* [GIVEN DATA]:

----

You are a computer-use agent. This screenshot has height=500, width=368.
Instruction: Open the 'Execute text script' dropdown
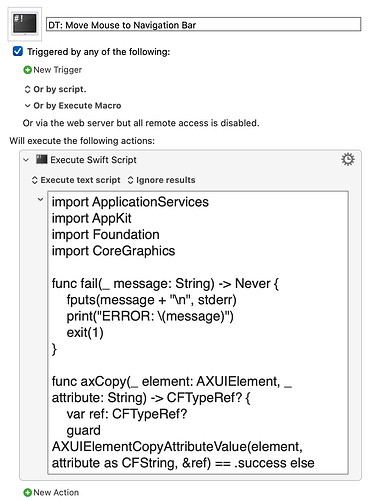pos(76,180)
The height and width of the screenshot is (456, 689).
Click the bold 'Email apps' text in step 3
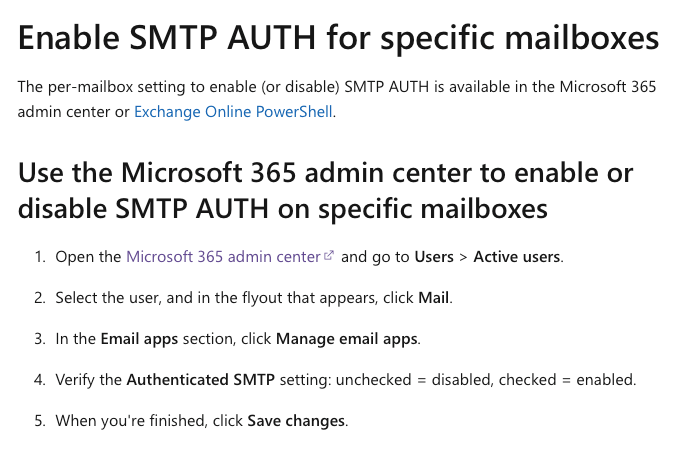tap(139, 339)
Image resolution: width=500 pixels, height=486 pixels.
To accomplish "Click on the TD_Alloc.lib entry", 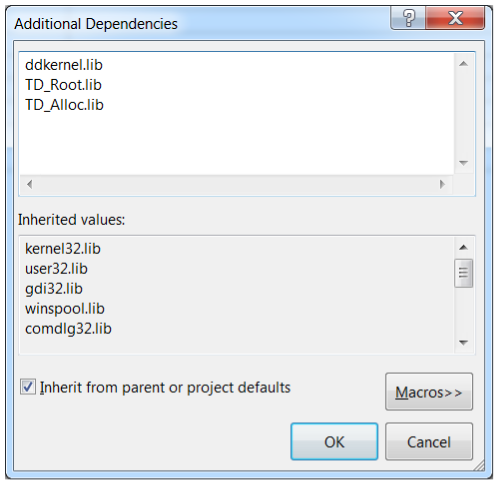I will point(64,105).
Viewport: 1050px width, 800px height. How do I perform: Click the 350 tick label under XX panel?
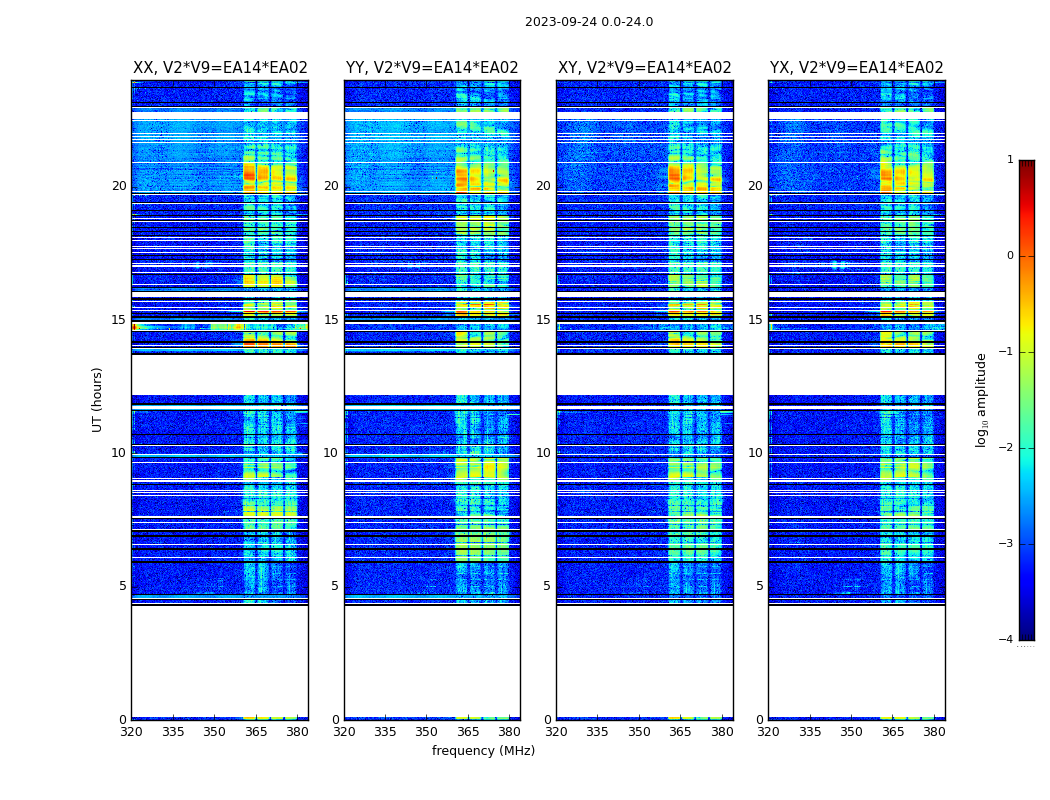[x=214, y=732]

----

Reproduce the listing from its start up to and including the line with "tap(139, 339)", changing every "screenshot" to "screen capture" and leaving the pictures out.

You are a computer-use agent. This screen capture has height=500, width=368.
Instruction: Open the 'Execute text script' dropdown
pos(76,180)
The height and width of the screen capture is (456, 689).
Click the bold 'Email apps' text in step 3
tap(139, 339)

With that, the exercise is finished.